(Source records)
================

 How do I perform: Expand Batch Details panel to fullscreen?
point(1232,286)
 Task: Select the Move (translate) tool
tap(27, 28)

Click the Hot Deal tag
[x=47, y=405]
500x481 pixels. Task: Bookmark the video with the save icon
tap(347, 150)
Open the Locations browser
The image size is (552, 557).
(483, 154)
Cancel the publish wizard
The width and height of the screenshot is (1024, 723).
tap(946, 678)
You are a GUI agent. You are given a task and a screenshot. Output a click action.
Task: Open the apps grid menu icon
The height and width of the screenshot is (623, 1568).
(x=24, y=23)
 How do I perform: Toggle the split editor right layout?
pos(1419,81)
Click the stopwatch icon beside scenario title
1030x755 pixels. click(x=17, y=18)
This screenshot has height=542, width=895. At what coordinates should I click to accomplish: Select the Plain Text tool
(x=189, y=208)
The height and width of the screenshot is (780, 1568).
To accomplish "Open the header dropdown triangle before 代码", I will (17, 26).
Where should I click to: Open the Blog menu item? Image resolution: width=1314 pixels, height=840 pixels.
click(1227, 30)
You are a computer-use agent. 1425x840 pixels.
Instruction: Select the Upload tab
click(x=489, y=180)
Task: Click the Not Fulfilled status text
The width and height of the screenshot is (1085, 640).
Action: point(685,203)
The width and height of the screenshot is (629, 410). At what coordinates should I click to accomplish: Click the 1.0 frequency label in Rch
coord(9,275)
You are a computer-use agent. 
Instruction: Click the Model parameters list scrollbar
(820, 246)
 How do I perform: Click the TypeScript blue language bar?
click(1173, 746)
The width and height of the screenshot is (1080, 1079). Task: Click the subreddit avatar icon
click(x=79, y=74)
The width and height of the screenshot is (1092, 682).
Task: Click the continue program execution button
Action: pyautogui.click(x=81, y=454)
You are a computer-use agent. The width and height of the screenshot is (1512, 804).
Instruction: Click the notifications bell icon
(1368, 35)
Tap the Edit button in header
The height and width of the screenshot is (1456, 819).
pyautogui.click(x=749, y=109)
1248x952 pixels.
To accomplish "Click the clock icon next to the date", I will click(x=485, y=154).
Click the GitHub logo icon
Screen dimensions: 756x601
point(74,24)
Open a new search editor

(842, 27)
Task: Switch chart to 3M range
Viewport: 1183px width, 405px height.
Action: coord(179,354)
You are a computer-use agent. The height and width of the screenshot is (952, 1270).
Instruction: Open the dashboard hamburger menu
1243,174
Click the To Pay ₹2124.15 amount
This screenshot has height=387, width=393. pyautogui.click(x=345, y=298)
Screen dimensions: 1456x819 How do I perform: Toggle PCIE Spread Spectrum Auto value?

================

WRITTEN INSTRUCTION:
Reproduce every line of the data above verbatim.

SOLUTION TO THE PROBLEM:
 How do I perform: Expand Batch Details panel to fullscreen?
point(1232,286)
 Task: Select the Move (translate) tool
tap(27, 28)

Click the Hot Deal tag
[x=47, y=405]
500x481 pixels. Task: Bookmark the video with the save icon
tap(347, 150)
Open the Locations browser
The image size is (552, 557).
(483, 154)
Cancel the publish wizard
The width and height of the screenshot is (1024, 723).
tap(946, 678)
You are a GUI agent. You are given a task and a screenshot. Output a click action.
Task: Open the apps grid menu icon
The height and width of the screenshot is (623, 1568).
(x=24, y=23)
 How do I perform: Toggle the split editor right layout?
pos(1419,81)
Click the stopwatch icon beside scenario title
1030x755 pixels. click(x=17, y=18)
This screenshot has height=542, width=895. At what coordinates should I click to accomplish: Select the Plain Text tool
(x=189, y=208)
The height and width of the screenshot is (780, 1568).
To accomplish "Open the header dropdown triangle before 代码", I will (17, 26).
Where should I click to: Open the Blog menu item? Image resolution: width=1314 pixels, height=840 pixels.
click(1227, 30)
You are a computer-use agent. 1425x840 pixels.
Instruction: Select the Upload tab
click(x=489, y=180)
Task: Click the Not Fulfilled status text
The width and height of the screenshot is (1085, 640).
Action: point(685,203)
The width and height of the screenshot is (629, 410). At what coordinates should I click to accomplish: Click the 1.0 frequency label in Rch
coord(9,275)
You are a computer-use agent. 
Instruction: Click the Model parameters list scrollbar
(820, 246)
 How do I perform: Click the TypeScript blue language bar?
click(1173, 746)
The width and height of the screenshot is (1080, 1079). Task: Click the subreddit avatar icon
click(x=79, y=74)
The width and height of the screenshot is (1092, 682).
Task: Click the continue program execution button
Action: pyautogui.click(x=81, y=454)
You are a computer-use agent. The width and height of the screenshot is (1512, 804).
Instruction: Click the notifications bell icon
(1368, 35)
Tap the Edit button in header
The height and width of the screenshot is (1456, 819).
pyautogui.click(x=749, y=109)
1248x952 pixels.
To accomplish "Click the clock icon next to the date", I will click(x=485, y=154).
Click the GitHub logo icon
Screen dimensions: 756x601
point(74,24)
Open a new search editor

(842, 27)
Task: Switch chart to 3M range
Viewport: 1183px width, 405px height.
Action: coord(179,354)
You are a computer-use agent. The height and width of the screenshot is (952, 1270).
Instruction: Open the dashboard hamburger menu
1243,174
Click the To Pay ₹2124.15 amount
This screenshot has height=387, width=393. pyautogui.click(x=345, y=298)
Screen dimensions: 1456x819 How do I perform: Toggle PCIE Spread Spectrum Auto value?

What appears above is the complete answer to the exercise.